1. ## find the probabilities

Alice and Bob each choose at random a number between zero and one. We assume a uniform probability law under which the probability law under which the probability of an event is proportional to its area. Consider the following events:

A: The magnitude of the sum of the two numbers is greater than 2/3
B: At lest one of the numbers is greater than 2/3
C: The two numbers are equal
D: Alice's number is greater than 2/3

Find the following probabilities:

a) Pr(A)
b) Pr(B)
c) Pr(A∩B)
d) Pr(C)
e) Pr(A∩D)

ok for each part i guess i draw up a venn diagram? but i'm not entirely sure because the question is worded differently from the questions i've had before.

Could anyone help me understand the line "We assume a uniform probability law under which the probability law under which the probability of an event is proportional to its area."

Not looking for a cheat just a way to start it.

2. I will help you with part b. It will be a model for the rest.
In the unit square below, a point in the area shaded yellow will have at least one of its coordinates greater than $\displaystyle \frac{2}{3}$.
Therefore the probability of event $\displaystyle B$ is just that area divided by the total area.

Then you model the other events.

3. thanks for your help its much appreciated. Before i move on would i be right in saying Pr(B) = 5/9 ?

4. Originally Posted by djmccabie
thanks for your help its much appreciated. Before i move on would i be right in saying Pr(B) = 5/9 ?
Correct.

5. for some reason i just cant remember how to do Pr(sum of 2 numbers)>(a number). I'm thinking it should be Pr(alice∩Bob)>5/9 but this cant be right because i don't know the values for alice or bob :/ do i need to use binomial?

6. Originally Posted by djmccabie
for some reason i just cant remember how to do Pr(sum of 2 numbers)>(a number).
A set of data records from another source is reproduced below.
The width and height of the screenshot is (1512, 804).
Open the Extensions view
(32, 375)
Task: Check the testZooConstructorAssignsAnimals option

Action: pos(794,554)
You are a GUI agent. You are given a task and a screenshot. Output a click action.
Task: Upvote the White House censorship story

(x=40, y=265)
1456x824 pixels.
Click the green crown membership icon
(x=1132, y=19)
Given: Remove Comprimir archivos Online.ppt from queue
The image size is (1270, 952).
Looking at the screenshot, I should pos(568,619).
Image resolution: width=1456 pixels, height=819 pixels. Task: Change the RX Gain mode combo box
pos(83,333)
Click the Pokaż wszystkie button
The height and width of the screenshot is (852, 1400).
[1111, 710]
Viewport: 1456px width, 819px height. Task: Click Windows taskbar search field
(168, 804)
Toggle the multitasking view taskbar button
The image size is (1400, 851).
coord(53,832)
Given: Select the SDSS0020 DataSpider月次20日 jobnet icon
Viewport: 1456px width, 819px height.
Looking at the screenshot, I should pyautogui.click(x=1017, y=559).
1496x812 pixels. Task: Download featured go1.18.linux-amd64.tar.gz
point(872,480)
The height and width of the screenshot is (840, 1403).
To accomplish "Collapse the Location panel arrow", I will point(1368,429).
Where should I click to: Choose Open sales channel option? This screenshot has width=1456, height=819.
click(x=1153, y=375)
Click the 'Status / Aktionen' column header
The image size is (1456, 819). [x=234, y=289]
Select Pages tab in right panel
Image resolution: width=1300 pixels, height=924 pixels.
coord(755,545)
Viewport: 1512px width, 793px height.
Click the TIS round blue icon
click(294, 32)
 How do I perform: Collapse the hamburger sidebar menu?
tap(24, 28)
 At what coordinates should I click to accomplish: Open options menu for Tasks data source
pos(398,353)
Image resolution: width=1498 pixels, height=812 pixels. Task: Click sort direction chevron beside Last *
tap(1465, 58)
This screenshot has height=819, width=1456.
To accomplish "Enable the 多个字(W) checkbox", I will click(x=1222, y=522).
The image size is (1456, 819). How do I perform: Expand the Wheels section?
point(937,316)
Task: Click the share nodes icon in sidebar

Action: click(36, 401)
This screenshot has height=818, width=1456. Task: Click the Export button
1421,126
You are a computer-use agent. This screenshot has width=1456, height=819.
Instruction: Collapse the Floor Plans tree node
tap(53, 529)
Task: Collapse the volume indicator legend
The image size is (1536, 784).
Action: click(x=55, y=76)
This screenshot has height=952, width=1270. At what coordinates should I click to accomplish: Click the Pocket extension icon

I'm thinking it should be Pr(alice∩Bob)>5/9 but this cant be right because i don't know the values for alice or bob :/ do i need to use binomial?
Graph the line $\displaystyle a+b>\frac{2}{3}$.
Shade the correct area inside the square.

7. I am trying to solve the same problem.
I found some answers but I do not know if I am correct.

a) 17/18
b) 5/9
c) 5/36
d) 1/2
e) 1/12

Some of the answers are strange. Can anyone tell me if the answers are correct and if not, what answers are incorrect to think them again please?

You will see the your part (a) in not correct.

As for part (c) the answer will suprise you. Think in terms of area.

9. I'm just not getting this

10. is part a 7/9?

11. also could (part b) = (part c)?

12. Originally Posted by djmccabie
I'm just not getting this
Here is another try.
The blue line is $\displaystyle b=-a+\frac{2}{3}$
Event (A) is the yellow shaded area: $\displaystyle a+b>\frac{2}{3}$.
That area is the probability.

Note that event (B) is a subevent of (A).
Thus $\displaystyle A\cap B=B$.

13. Originally Posted by djmccabie
also could (part b) = (part c)?
Is there any area in event (D)?

14. Originally Posted by Plato
Note that event (B) is a subevent of (A).
Thus $\displaystyle A\cap B=B$.

doesn't this show that part(b) = part(c)

ie Pr(B) = Pr(A∩B)

I plotted the square the same as you did also and came out with 7/9 is this wrong?

15. Originally Posted by djmccabie
doesn't this show that part(b) = part(c)
ie Pr(B) = Pr(A∩B)
I plotted the square the same as you did also and came out with 7/9 is this wrong?
In the OP $\displaystyle D=A\cap B$ so $\displaystyle P(D)=P(B)$.
$\displaystyle C$ the two numbers are equal.